We then use CheckAssign3DPlot to inspect these cells in 3D.

CheckAssign3DPlot(pdxcmo.hash.count, pdxcmo.gex.count, pdxcmo.md.mat, cmddemux.assign = pdxcmo.cmddemux.assign, check_barcodes = pdxcmo.extra.cmo302[barcode.random.idx2], check_barcodes_col = "green")

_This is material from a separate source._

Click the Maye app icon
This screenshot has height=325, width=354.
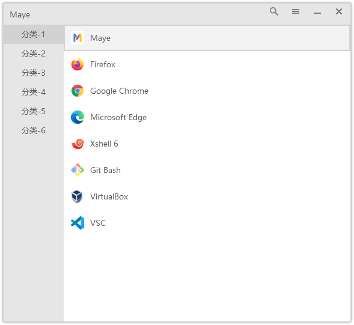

The green points in the 3D plot represent the 30 randomly selected cells. Most of them are located in the singlet region, and CMDdemux correctly demultiplexes them as singlets.

References

Brown, Daniel V, Casey JA Anttila, Ling Ling, Patrick Grave, Tracey M Baldwin, Ryan Munnings, Anthony J Farchione, et al. 2024. “A Risk-Reward Examination of Sample Multiplexing Reagents for Single Cell RNA-Seq.” Genomics 116 (2): 110793.